> [Aim of the task]: Which lines of the records below contain the string "column"? Report each of them.

> [Recorded data]:

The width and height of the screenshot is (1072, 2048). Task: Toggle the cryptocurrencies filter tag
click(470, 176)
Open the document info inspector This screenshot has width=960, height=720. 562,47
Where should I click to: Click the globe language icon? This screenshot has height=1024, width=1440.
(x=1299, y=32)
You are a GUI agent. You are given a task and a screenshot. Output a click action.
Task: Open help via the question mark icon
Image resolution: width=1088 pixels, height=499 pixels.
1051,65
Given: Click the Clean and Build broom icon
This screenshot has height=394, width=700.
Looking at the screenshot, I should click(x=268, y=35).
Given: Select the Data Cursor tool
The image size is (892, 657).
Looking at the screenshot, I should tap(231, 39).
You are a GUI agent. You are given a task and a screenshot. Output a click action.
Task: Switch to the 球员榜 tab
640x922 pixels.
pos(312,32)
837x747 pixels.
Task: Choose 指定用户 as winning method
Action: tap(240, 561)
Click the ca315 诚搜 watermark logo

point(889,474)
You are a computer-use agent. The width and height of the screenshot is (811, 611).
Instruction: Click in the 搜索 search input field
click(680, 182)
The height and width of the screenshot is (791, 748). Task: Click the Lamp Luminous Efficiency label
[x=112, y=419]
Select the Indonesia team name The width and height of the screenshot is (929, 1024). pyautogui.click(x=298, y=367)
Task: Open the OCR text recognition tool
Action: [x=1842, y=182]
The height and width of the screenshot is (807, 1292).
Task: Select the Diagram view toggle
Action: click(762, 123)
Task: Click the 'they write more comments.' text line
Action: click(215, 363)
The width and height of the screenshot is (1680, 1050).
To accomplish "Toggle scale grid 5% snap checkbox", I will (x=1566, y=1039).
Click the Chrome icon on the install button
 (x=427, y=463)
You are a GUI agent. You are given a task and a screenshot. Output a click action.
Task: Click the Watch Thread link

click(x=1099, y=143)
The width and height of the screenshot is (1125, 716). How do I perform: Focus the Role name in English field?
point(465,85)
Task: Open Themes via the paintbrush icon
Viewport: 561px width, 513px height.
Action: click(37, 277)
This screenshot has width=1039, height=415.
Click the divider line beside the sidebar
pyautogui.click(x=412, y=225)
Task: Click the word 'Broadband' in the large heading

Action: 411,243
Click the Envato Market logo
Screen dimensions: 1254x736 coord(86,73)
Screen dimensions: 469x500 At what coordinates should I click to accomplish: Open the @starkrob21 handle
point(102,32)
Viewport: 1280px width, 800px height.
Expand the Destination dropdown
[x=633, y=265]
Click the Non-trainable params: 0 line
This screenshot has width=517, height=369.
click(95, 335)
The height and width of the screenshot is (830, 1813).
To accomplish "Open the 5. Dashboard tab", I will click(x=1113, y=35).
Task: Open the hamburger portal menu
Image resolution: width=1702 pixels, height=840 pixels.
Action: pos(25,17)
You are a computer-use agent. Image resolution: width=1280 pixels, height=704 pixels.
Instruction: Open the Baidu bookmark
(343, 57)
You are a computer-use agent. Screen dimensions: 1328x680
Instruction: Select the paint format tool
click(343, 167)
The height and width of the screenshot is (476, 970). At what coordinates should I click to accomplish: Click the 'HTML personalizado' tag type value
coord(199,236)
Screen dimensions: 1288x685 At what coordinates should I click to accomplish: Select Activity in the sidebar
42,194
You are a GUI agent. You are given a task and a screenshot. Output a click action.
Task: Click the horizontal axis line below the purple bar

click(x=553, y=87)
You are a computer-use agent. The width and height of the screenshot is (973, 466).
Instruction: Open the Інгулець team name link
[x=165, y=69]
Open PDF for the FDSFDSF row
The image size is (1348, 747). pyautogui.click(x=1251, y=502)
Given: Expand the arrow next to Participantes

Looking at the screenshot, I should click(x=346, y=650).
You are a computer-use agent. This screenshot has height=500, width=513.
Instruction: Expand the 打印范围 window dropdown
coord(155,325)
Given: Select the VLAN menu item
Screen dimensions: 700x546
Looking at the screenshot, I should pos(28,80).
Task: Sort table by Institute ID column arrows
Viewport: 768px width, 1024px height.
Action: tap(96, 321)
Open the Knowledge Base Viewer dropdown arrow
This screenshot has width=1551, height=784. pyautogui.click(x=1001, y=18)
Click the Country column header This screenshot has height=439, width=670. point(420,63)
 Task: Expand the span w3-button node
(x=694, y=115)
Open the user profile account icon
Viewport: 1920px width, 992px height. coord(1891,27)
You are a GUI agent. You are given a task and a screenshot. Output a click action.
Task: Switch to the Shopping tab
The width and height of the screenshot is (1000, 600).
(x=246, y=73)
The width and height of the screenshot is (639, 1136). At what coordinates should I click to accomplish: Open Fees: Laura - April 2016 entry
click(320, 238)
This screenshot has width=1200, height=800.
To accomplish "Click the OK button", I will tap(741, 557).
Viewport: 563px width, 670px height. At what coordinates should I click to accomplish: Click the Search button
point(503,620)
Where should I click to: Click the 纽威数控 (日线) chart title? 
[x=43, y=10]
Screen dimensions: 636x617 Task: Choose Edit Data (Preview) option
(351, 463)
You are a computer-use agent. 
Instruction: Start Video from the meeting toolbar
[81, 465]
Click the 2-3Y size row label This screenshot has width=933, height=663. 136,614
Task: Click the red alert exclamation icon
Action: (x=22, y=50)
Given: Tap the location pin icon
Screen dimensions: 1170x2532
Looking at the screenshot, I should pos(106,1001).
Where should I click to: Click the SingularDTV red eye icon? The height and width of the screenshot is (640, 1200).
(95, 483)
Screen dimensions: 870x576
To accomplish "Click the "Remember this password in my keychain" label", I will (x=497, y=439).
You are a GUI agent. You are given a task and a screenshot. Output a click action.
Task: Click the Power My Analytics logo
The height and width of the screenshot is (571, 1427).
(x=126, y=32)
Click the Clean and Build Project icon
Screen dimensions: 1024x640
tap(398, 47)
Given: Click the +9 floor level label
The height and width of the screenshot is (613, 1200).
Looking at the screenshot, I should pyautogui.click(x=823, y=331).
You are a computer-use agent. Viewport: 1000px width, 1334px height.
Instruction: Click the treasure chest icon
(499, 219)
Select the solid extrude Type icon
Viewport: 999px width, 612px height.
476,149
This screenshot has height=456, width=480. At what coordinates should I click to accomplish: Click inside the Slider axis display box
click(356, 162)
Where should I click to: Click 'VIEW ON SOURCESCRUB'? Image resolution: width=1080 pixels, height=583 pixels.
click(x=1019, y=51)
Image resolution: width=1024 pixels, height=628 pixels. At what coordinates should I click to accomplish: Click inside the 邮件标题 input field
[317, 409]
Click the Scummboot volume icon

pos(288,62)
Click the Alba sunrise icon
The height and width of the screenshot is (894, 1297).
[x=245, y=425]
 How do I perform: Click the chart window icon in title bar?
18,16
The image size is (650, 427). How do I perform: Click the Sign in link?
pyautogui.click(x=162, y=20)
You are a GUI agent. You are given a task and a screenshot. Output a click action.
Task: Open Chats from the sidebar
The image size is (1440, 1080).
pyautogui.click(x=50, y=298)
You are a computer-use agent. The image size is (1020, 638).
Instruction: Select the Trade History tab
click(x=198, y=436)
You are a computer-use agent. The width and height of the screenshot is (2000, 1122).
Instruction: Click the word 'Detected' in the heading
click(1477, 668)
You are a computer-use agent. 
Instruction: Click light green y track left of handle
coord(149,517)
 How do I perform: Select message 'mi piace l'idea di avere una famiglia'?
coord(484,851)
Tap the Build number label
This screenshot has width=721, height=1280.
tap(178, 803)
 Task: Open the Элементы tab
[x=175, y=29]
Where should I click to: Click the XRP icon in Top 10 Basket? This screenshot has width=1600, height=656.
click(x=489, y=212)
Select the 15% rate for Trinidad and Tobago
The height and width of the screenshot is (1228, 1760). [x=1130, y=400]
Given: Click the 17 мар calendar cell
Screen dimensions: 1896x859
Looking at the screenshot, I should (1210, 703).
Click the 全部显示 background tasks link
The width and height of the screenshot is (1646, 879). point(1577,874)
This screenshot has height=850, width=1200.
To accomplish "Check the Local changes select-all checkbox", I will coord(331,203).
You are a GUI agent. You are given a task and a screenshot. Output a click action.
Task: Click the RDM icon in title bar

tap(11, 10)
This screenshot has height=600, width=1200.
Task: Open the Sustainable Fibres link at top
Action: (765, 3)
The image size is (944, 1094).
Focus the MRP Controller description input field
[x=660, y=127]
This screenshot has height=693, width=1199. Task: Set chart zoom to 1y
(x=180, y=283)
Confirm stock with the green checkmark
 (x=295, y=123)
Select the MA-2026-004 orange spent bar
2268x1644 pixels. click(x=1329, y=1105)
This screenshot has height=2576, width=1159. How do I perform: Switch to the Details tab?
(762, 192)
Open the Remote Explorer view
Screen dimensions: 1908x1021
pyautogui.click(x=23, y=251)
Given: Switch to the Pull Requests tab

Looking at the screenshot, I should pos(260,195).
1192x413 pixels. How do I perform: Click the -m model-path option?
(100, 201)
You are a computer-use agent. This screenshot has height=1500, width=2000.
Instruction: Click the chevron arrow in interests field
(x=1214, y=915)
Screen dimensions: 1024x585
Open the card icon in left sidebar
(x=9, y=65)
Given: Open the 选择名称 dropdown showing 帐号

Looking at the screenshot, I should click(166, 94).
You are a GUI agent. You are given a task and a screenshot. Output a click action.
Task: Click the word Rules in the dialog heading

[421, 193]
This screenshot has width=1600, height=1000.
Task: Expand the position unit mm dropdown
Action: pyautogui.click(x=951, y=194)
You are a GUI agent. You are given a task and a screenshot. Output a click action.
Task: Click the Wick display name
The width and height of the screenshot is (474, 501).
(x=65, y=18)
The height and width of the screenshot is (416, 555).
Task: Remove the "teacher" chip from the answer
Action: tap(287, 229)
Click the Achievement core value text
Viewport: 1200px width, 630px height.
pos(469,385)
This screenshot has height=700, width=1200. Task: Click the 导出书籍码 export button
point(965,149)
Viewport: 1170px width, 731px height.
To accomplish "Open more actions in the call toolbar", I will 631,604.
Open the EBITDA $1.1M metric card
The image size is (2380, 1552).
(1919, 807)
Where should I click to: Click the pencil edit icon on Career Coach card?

> [Response for this exercise]:
Task: Sort table by Institute ID column arrows
Click the Country column header This screenshot has height=439, width=670. point(420,63)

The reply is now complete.